* _Extract provided_
——
Wednesday, 13 May 2015

Potential of Hydrogen (pH)

                     Potential of Hydrogen (pH) - by Jon Miller PhD [Chemical Engineering]

Potential of Hydrogen

Potential hydrogen  [: in chemistry, pH is a measure of the activity of the (solvated) hydrogen ion. p[H], which measures the hydrogen ion concentration is closely related to, and is often written as, pH .Pure water has a pH very close to 7 at 25°C. Solutions with a pH less than 7 are said to be acidic and solutions with a pH greater than 7 are basic or alkaline]

Simply put the potential of hydrogen (pH) scale is a set of numbers between 0 and 14 where 0 (battery fluid) is the most acidic and 14 (lye) is the most alkaline (caustic) pH is a characteristic of water solutions only. There must be water present to have a pH.

 Unfortunately the scale is logarithmic, for every integer that the scale decreases the material is 10 times stronger. Those of us in earthquake country know all too well the consequences of a change of from 6 to 7 on the logarithmic, Richter scale. The difference in the pH scale is just as dramatic and therefore just as misleading.

For example, a pH of 4 is ten times more acidic than a pH of 5 and 100 times (10 times 10) more acidic than a pH of 6. The same holds true for pH values above 7, each of which is ten times more alkaline than the next lower whole value. For example, a pH of 10 is ten times more alkaline than a pH of 9.
——
* _Problem description_
According to the pH article, what is the pH of pure water at 25°C?

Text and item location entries
——
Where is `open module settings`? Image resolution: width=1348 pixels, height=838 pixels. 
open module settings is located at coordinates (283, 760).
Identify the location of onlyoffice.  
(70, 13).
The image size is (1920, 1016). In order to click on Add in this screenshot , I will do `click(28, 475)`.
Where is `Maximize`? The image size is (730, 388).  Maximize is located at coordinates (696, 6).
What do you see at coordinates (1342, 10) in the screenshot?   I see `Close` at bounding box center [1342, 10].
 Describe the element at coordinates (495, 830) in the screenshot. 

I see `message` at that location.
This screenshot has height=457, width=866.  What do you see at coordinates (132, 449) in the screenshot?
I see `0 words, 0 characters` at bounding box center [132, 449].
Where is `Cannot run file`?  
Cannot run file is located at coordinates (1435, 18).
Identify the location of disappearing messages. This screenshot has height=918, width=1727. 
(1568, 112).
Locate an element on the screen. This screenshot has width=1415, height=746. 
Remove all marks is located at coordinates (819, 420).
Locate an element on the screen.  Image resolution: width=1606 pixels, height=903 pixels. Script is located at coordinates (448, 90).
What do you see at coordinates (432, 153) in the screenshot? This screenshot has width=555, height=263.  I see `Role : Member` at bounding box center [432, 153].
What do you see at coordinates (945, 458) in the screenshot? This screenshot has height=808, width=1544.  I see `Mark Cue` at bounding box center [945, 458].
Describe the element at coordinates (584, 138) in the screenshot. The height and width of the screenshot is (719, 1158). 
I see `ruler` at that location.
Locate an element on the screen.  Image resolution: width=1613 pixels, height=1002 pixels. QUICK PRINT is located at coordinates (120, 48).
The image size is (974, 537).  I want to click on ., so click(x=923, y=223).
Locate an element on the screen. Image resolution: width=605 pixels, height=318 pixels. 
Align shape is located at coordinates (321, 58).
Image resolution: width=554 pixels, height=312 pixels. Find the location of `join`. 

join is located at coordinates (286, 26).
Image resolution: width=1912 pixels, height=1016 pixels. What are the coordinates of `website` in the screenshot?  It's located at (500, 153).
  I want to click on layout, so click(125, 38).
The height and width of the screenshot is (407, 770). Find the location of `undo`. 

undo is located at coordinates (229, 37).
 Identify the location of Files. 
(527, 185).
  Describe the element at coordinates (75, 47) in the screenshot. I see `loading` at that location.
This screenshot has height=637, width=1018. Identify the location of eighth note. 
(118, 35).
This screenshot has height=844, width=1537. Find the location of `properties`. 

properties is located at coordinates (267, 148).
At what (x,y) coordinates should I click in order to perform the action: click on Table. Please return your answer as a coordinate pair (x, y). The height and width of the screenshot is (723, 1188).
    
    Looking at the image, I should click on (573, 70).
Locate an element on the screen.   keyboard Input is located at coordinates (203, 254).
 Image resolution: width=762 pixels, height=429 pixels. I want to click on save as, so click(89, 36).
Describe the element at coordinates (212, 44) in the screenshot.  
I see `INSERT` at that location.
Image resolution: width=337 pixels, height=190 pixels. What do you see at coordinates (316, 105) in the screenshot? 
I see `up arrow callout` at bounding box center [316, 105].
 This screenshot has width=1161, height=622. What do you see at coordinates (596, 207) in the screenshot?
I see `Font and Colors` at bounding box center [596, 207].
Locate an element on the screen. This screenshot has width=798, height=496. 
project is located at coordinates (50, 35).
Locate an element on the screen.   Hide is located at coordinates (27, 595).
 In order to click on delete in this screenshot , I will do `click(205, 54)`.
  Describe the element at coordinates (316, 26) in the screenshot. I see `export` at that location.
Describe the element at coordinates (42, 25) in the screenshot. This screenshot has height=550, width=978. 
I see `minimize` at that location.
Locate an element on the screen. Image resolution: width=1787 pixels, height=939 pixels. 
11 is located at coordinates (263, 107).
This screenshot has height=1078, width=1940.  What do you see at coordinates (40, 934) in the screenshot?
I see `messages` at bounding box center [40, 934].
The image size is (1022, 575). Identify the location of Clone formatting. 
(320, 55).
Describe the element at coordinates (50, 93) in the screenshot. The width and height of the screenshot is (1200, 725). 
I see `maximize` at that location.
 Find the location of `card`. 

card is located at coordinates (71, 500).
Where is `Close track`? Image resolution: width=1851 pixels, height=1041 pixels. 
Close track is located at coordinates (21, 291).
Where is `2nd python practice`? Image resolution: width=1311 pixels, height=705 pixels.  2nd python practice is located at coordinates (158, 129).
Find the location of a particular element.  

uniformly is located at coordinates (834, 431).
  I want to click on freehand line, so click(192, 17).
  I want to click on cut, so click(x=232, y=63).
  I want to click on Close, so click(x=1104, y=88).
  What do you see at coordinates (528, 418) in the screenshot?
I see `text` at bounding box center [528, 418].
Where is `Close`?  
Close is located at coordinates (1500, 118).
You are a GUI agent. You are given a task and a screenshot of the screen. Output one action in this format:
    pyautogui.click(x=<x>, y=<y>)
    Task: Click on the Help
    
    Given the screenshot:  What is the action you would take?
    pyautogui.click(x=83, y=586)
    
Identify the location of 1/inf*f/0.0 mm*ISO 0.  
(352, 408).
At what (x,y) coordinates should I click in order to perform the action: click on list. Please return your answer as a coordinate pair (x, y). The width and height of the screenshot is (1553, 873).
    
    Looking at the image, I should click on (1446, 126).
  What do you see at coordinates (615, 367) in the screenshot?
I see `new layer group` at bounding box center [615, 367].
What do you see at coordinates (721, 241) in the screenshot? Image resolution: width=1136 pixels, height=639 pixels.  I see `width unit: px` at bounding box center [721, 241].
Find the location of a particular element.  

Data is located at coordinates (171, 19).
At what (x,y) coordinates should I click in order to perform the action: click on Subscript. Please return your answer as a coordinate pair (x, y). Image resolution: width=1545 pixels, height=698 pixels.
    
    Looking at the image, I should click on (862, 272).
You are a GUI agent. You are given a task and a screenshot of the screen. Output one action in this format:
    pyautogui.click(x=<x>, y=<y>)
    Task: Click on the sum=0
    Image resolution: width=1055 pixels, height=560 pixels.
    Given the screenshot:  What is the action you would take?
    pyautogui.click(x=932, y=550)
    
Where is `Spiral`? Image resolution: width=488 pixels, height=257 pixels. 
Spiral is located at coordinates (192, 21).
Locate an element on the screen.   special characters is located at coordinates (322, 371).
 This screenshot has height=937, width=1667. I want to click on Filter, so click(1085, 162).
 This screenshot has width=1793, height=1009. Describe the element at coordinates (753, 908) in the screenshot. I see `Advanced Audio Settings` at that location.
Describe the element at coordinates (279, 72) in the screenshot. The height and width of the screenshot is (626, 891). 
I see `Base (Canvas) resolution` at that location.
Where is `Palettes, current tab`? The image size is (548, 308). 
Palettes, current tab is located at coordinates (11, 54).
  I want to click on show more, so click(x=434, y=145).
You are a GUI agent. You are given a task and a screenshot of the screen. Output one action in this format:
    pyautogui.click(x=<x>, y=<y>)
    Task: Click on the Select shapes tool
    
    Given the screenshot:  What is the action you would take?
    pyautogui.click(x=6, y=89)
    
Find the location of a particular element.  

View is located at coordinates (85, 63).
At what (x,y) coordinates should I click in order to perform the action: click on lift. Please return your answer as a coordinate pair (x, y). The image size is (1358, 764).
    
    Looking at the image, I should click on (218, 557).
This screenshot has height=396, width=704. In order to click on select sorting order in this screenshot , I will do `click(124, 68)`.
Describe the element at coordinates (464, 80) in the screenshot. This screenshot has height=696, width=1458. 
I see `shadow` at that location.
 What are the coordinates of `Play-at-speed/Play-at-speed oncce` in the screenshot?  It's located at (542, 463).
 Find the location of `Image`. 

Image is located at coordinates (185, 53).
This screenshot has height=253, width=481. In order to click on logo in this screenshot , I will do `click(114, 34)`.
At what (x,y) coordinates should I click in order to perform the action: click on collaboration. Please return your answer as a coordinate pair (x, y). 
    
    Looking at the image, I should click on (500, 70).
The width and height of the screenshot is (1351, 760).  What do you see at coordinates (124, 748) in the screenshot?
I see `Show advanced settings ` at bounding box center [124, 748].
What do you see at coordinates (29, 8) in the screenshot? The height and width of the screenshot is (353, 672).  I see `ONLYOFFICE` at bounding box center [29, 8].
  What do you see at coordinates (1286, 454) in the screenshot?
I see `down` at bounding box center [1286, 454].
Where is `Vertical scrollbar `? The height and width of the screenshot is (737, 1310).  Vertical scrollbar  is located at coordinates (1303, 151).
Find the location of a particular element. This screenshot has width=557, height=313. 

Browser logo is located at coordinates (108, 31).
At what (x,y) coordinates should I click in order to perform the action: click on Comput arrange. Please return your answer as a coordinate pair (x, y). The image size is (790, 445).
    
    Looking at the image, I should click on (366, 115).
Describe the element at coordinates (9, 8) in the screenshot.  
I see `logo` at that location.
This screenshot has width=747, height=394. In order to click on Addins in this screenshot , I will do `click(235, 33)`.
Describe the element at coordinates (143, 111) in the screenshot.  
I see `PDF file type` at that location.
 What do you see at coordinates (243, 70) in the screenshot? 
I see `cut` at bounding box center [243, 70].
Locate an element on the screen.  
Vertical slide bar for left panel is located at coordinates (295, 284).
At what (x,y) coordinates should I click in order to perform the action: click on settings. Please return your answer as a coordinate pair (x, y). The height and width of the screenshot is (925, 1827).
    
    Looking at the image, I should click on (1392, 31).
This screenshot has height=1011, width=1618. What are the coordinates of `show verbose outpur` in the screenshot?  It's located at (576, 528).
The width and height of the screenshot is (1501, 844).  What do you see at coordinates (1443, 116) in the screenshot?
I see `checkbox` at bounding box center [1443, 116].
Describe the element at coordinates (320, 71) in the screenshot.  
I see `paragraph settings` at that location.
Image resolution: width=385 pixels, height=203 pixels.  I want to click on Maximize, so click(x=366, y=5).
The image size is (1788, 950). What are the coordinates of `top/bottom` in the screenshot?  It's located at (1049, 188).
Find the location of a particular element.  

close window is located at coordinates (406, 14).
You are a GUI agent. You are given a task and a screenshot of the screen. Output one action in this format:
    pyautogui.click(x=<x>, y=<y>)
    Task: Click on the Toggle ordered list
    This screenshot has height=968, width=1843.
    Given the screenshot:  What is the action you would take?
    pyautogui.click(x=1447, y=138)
——
* _Correct result_
Very close to 7.